News

Adam Weber receives the Charles W. Tobias Young Investigator Award from Paul Kohl

Lawrence Berkeley National Laboratory Adam Weber honored with the Electrochemical Society Charles W. Tobias Young Investigator Award

Congratulations to Dr. Adam Weber on being the recipient of the 2014 Electrochemical Society’s Charles W. Tobias Young Investigator Award. This award was established to recognize outstanding scientific and/or engineering work in fundamental or applied electrochemistry by a young scientist or engineer, and is the top award the Electrochemical Society awards for early career investigators. Charles Tobias is widely recognized as one of the founding fathers of the field of electrochemical engineering. Charles Tobias spent his entire career at the University of California Berkeley and Lawrence Berkeley National Laboratory (LBNL), occupying prestigious positions such as Chairman of the Chemical Engineering Department and Acting Dean of the College of Chemistry and was also a past president of The Electrochemical Society.

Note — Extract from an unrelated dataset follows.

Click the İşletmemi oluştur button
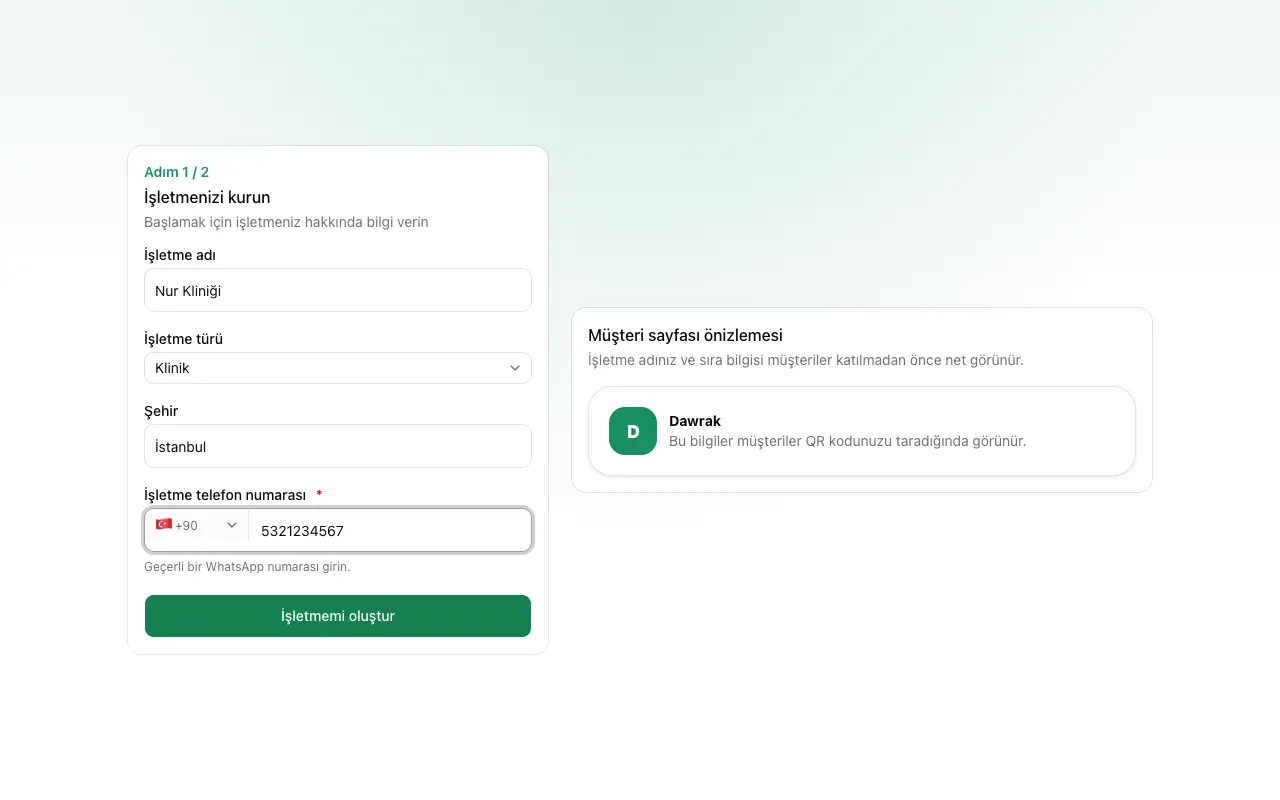This screenshot has height=800, width=1280. click(338, 616)
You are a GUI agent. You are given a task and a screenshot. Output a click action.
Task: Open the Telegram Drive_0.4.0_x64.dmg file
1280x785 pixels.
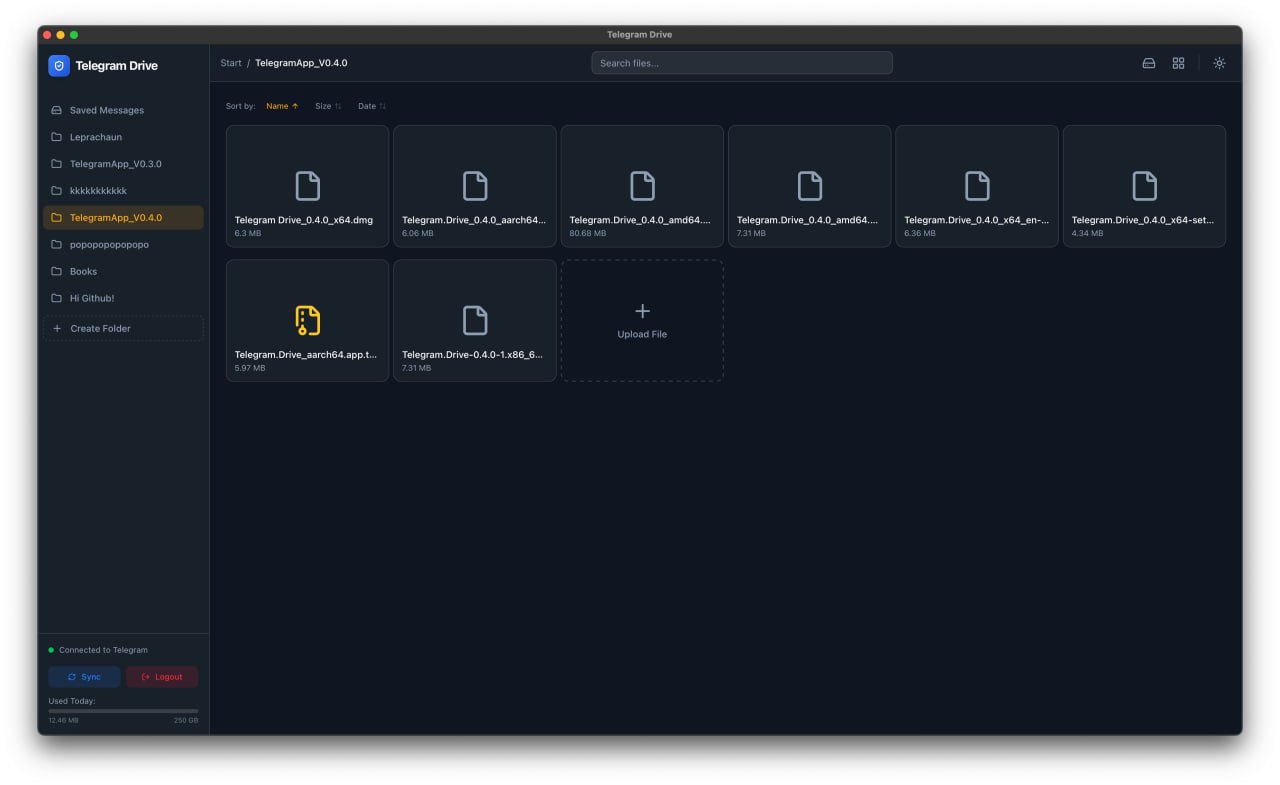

Adam Weber is a Staff Scientist in the Electrochemical Technologies Group of the Environmental Energy Technologies Division at LBNL. His current research involves understanding and optimizing fuel-cell and related electrochemical device performance and lifetime, including component and ionomer structure/function studies using advanced modeling and diagnostics, understanding flow batteries for grid-scale energy storage, and analysis of solar-fuel generators where he is a Team Leader for Modeling and Simulation at the Joint Center for Artificial Photosynthesis (JCAP).

While early in his career, Adam has already developed a long list of Industry collaborators and partners with leading U.S. companies (DuPont, General Electric, General Motors, Gore, Ion Power, Proton OnSite, United Technologies, 3M) as well as international firms (Ballard, Robert Bosch, Freudenberg, SGL Carbon, Toyota Motor Company).

To contact or work with Adam: azweber@lbl.gov

DOE Assistant Secretary recognizes Lawrence Berkeley National Laboratory researchers for their pioneering work in silicon anode binders for lithium-ion batteries

Dr. Gao Liu and Dr. Vincent Battaglia’s recent achievements were acknowledged by DOE Assistant Secretary for Energy Efficiency and Renewable Energy David Danielson during his recent visit to LBNL. Danielson praised the researchers for their pioneering contributions to conducting polymer binders for silicon anodes for high energy density lithium-ion batteries. Lithium ion batteries are used in most of today’s consumer electronics, and hybrid, plug-in hybrid and all-electric vehicles (EVs). The use of silicon anodes shows the promise to boost the energy capacity of lithium-ion batteries by up to 30%. However, classical binders used today cannot absorb the huge swings in material expansion and contraction upon cycling. The new binders developed at LBNL mitigate this crucial problem. They are a based on a new family of conducting polymers that can be tailored for specific silicon anodes. The Berkeley Lab team is working with Envia Inc., 3M, and General Motors to commercialize this technology.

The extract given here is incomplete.